The product needs a face. The consumer has to be sure that he gets real stone, competence in quality and knowledge about the stone.

Dimension stone exists in nature as an almost ready-made building material. Few realize, however, that it takes millions of years for this material to get to the point at which it can be easily produced and processed.

Mining and the resources required to carry it out certainly represent a direct interference with nature and the local countryside. This interference is only temporary and limited in its effects and creates new living areas and a new special area. Raw material processing and environmental protection need not be juxtaposed but can rather complement each other with nature benefiting from rock mining, and opportunities created for environmental protection. Temporary interference simply means that, as opposed to industry, housing and the creation of infrastructure - processes in which nature is removed from an area - , a mining area is only temporarily used and then returned at the end of the process. Normally only a partial and temporary use of the area occurs; long term large area usage is rarely necessary. The limited and temporary use of the land and surrounding nature possible through dimension mining is based on the fact that unlike other forms of raw material processing and mining, mining for dimension and other natural building stone is done at high volume rates and the use of the area is quite small.

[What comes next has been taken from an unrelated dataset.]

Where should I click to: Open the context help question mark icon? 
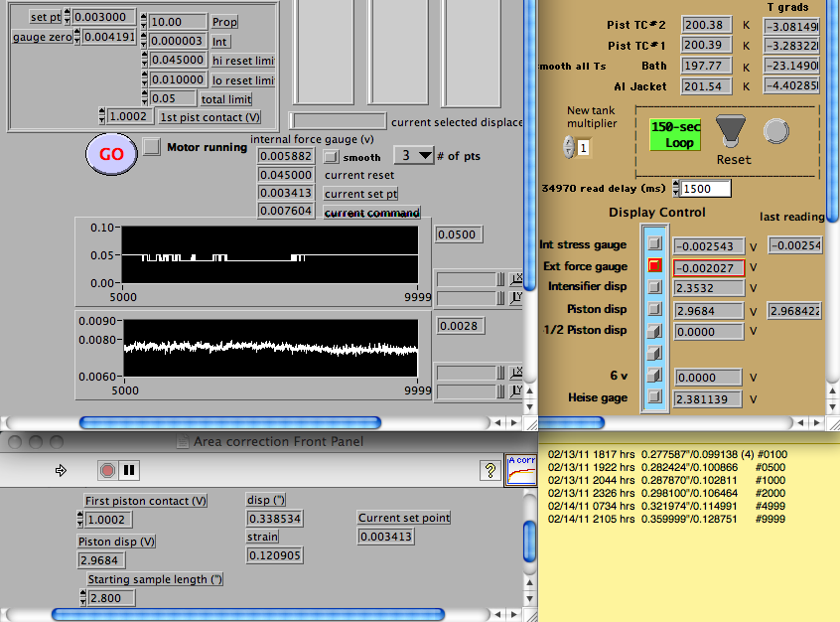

It is interesting to note that in heavily populated Europe with its former large natural regions, an irreversible displacement of these natural landscapes has occurred. Long-term construction of infrastructure and buildings and man-made locations where regular farming and forestry take place all work against the normal grain of nature. Much of the natural fauna and flora of these highly varied natural areas has been destroyed and replaced by non-natural structures which simply do not work in harmony with the surroundings. This opportunity has, however, led to a dynamic change in growth and development of the standard of living for the inhabitants, as well as increased production and consumption. These are now advantages that few would ever want to live without. Many of these hundred-year-old ecosystems have been so damaged that it will be impossible to undo what has been done.

A stone quarry is often considered an eyesore to the landscape and natural environment. It is seen to be destructive of the general atmosphere of an area, robbing it of its natural beauty. People often feel that cliffs on the coast (e.g. Dover) or sandstone mountains (e. g. near Dresden) are natural monuments to be preserved. The similarity between the cliffs of a quarry and these cliffs is considered by most to be purely coincidental.

It must be recognised that during the mining process and especially after a quarry has been closed down, these important functions have been taken over. Former quarries become homes for rare and threatened animals and plants. Recultivating quarry areas gives nature the chance to rebuild threatened biotopes after a short rehabilitation stage. It is easy to understand since most of the mapped biotope sites in this country were once mining fields for raw materials. Each quarry can be seen as a future site for rich natural landscapes and areas with a multitude of biotopes and areas for growth.